The UK government’s approach to the coronavirus pandemic stood in stark contrast to the rest of the world. Rather than implement draconian measures as seen elsewhere in Europe and Asia, officials said they wished to promote “herd immunity” whereby at least 60% of the population had been exposed to the virus over a number of months, although they wished to delay the peak by around a month to ease pressure on the NHS.
The Bank of England reduced the base rate by 0.5%, taking it back to its historic low of 0.25%.
In his first budget, Chancellor Rishi Sunak unveiled a £30bn package to boost the economy and get the UK through the coronavirus outbreak. Of the £30bn in extra spending, £12bn will be specifically targeted at coronavirus measures, including at least £5bn for the NHS in England and £7bn for business and workers across the UK. The Office for Budget Responsibility (OBR) said extra spending on government departments and investment represented the biggest Budget "giveaway" since 1992 and will add around £100bn to public borrowing by 2024.
The S&P 500 ended the week 15% lower, despite a 9% bounce late on Friday on news that the US administration had declared a state of emergency, freeing up $50bn to tackle the coronavirus epidemic. The decline means the 11-year bull market in US stocks has ended.
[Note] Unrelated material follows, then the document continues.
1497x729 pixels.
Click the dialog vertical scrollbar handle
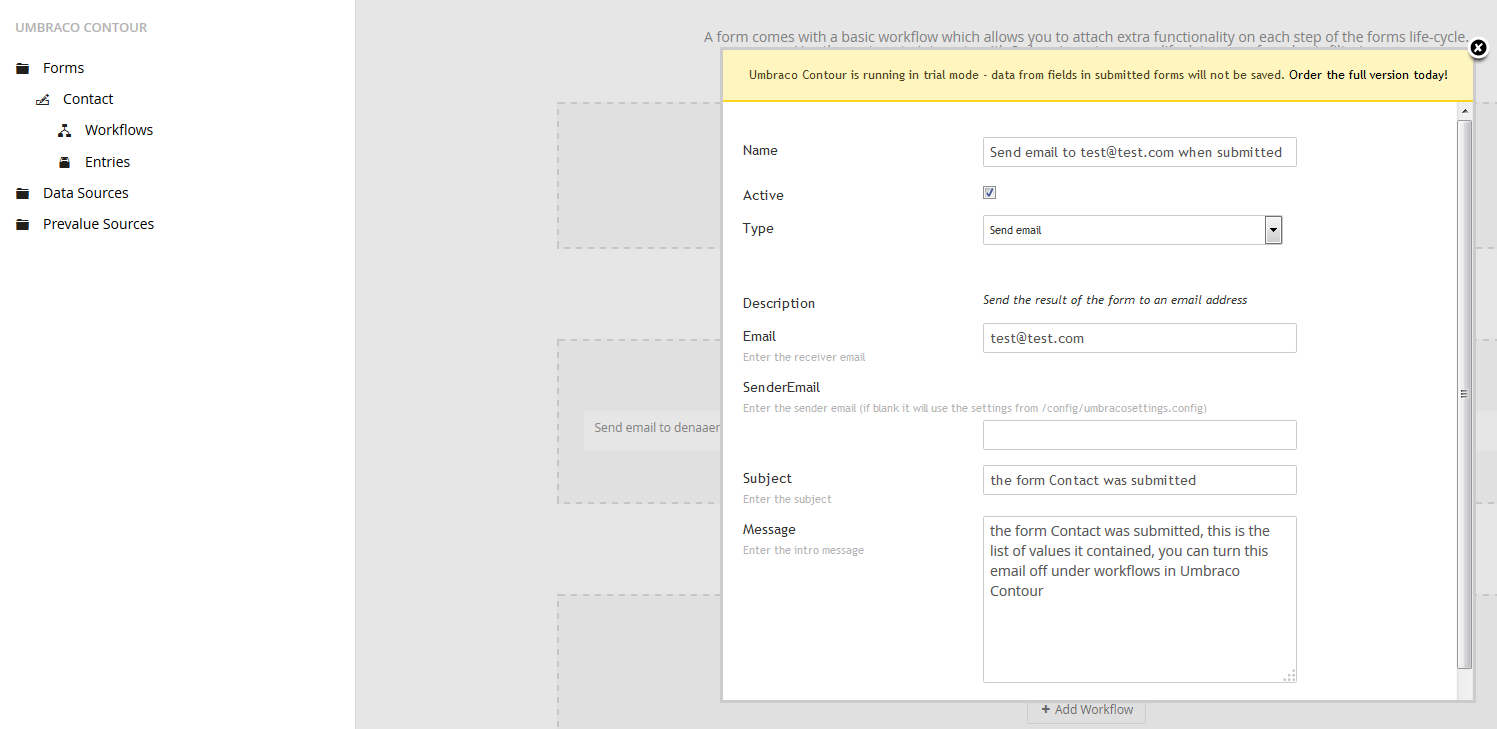click(x=1464, y=394)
President Trump banned visitors from all Schengen countries in Europe, and later extended the ban to include the UK and Ireland.
The FTSEurofirst 300 plummeted 19% over the week.
Italy extended its northern region lockdown to the entire country; Spain introduced social isolation measures, telling people not to leave home, except to buy food and medicines, or to go to work; France shut schools, universities, closed bars, restaurants, nightclubs, cinemas and all non-essential businesses; many other European countries closed their borders.
The European Central Bank kept interest rates on hold but offered new stimulus measures, including cheap loans to commercial banks to encourage them to lend to small businesses and expanding its quantitative easing programme.
The European Union said it will put in place a package of measures, including a €37bn investment initiative. European Commission President Ursula von der Leyen said the EU response package will include giving member states flexibility on budget deficits and state aid. The EU will also guarantee €8bn in loans to 100,000 firms to support the corporate sector.
German finance minister Olaf Scholz pledged unlimited cash to businesses hit by the Covid-19 pandemic.
The Nikkei 225 tumbled 16% over the week as fears grew that the 2020 Olympics would have to be cancelled or delayed.
The People’s Bank of China cut reserve requirements for banks in a move that will free up a $79bn in funds for banks to lend to companies hit by the virus.
The Reserve Bank of Australia injected A$8.8bn into the financial system.
US Treasuries saw wild yield swings. The yield on the 10-year US Treasury closed the week near 1.0%, having touched a record intraday low of less than 0.4% on Monday. The 30-year US Treasury yield dropped below 1% during the week, taking the entire US yield curve below that level for the first time, but closed the week at 1.54%, having touched an intraday low of 0.7% on Monday.
In the US, the upward movement in yields was partially blamed on ongoing strains in the US bond market that caused the Federal Reserve to pump extra liquidity into the bond market. Risk parity funds, which typically use leverage to increase their exposure to fixed income in times of uncertainty, may also have fuelled the decline in bonds: in a volatile week, leveraged managers faced margin calls, which forced them to sell even safer assets.
In Europe, Italian bond yields surged when ECB president Christine Lagarde said it was not the role of the central bank to “close the spreads” between 10-year Italian government bonds and German Bunds. The yield on the 10-year German Bund rose from -0.71% to -0.55%, having touched a fresh intraday low of -0.90% on Monday.
Oil (Brent crude) slumped to just above $30 a barrel oil as the price dispute between Saudi Arabia and Russia continued.